3-    Anatomopathologie :

  • Les poumons sont roses, ils peuvent contenir des zones fermes rouges noirâtres, d’infarcissement hémorragique.
  • Les lésions du globus pallidus rappellent aussi celle de l’intoxication par Co (ramollissement hémorragique et symétrique du pallidum.)
  • En cas de mort rapide, l’œdème cérébral avec piqueté hémorragique de l’encéphale (noyau lenticulaire) ont été signalé.
  • La causticité du cyanure de potassium, surtout lorsque celui-ci contient du carbonate de potasse, donne une coloration rouge écarlate à la muqueuse oesophagienne et gastrique qui est recouverte d’un enduit savonneux ; la paroi stomacale est rétractée, épaissie et infiltrée. Le contenu gastrique présente une réaction alcaline intense ; on y retrouve parfois des débris de verre de l’ampoule ayant contenu le poison.

 

VII/ RECHERCHES TOXICOLOGIQUES :

1-    Méthodes d’isolement toxicologique :

a-   Avec quelques gouttes du contenu gastrique filtré, on peut mettre en évidence la présence de cyanure de potassium ou d’acide cyanhydrique en faisant tomber ces gouttes dans une solution diluée, rouge porto, de méthémoglobine, laquelle se transforme en solution rouge orangée de cyan méthémoglobine,  dont le spectre d’absorption est caractéristique.

b-   L’isolement toxicologique de l’acide cyanhydrique, très volatil se fait par distillation des viscères rapidement broyés et additionnés d’acide tartrique qui le met en liberté ; ou bien on procède à décomposer par l’acide carbonique les cyanures d’argent (procédé de Jacquemin.)  L’acide cyanhydrique disparaît rapidement des organes, soit par volatisation soit par altération.

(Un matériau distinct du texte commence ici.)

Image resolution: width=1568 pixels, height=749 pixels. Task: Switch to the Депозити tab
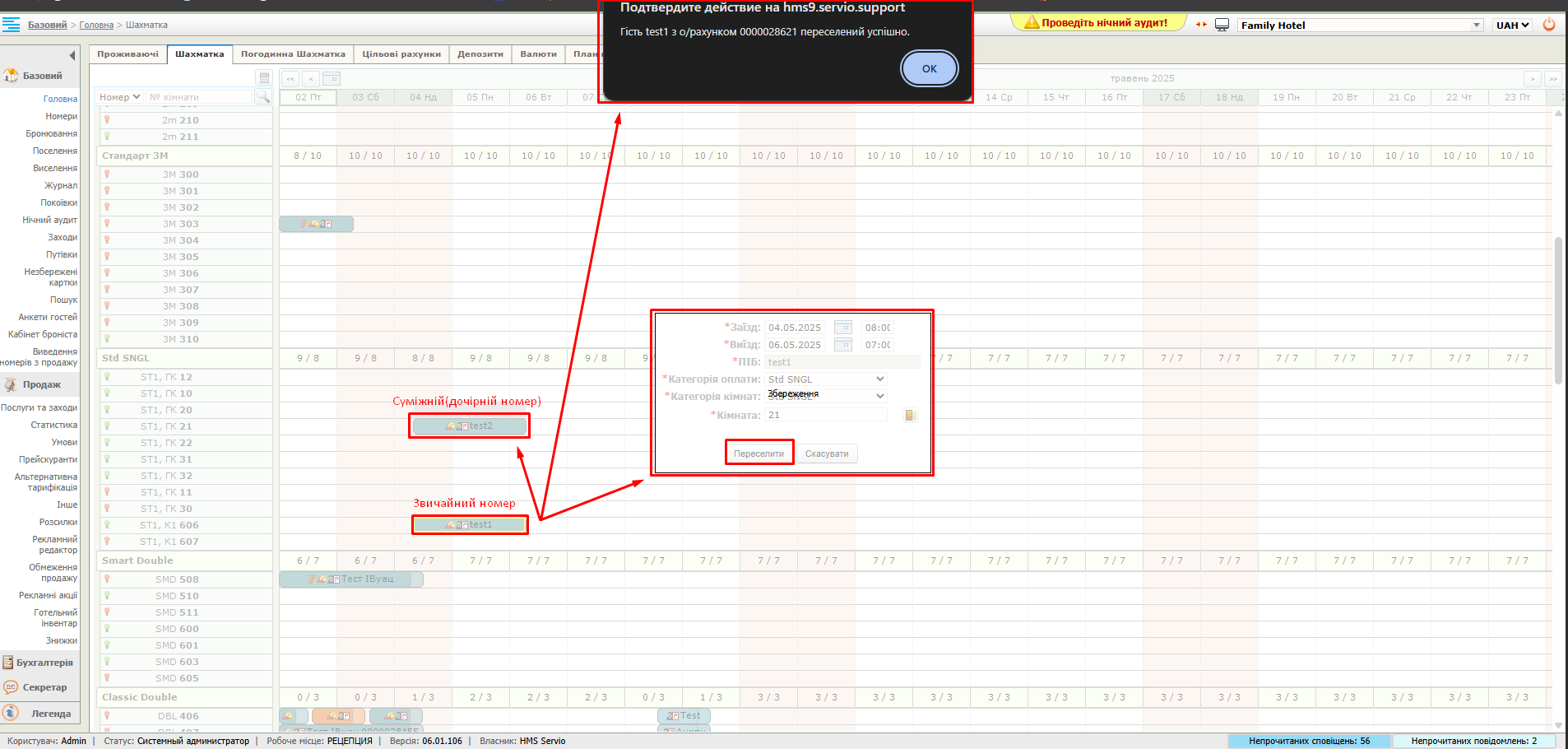pos(480,54)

2-    Interprétation des résultats :

  • Un résultat négatif reste sans signification si l’analyse a été tardive.
  • Un résultat positif n’est pas concluant s’il est faible car les barbituriques produisent in vivo quelques milligrammes d’acide cyanhydrique.
  • Quant aux sulfocyanure on en trouve normalement dans la salive et des traces d’origine alimentaire dans les urines.
  • Les doses mortelles d’acide cyanhydrique sont de l’ordre de 1mg/kg en ingestion ou de 0.3 mg/l d’air respiré ou de 270 cm3/m3.

ð  A la dose de 0.15 – 0.02 mg/l la mort survient en ½ à 1 heure ou plusieurs heures.

ð  Une teneur < 0.02 mg/l d’air est inoffensive car le poison ne s’accumule pas, il est éliminé par les poumons ou neutralisé en carbonate ou sulfocyanure.

ð  Le cyanure de potassium tue à des doses comprises entre 15 et 20 centigrammes.

ð  50 grammes d’eau d’amandes amères sont mortels.

 

VIII/ LEGISLATION :

A paris, l’emploi HCN comme insecticide est interdit par le préfet de police. Pour l’utiliser en agriculture contre les parasites, il faut l’autorisation du ministère de l’agriculture.

L’acide cyanhydrique et les cyanures métalliques sont inscrits au tableau A des substances vénéneuses.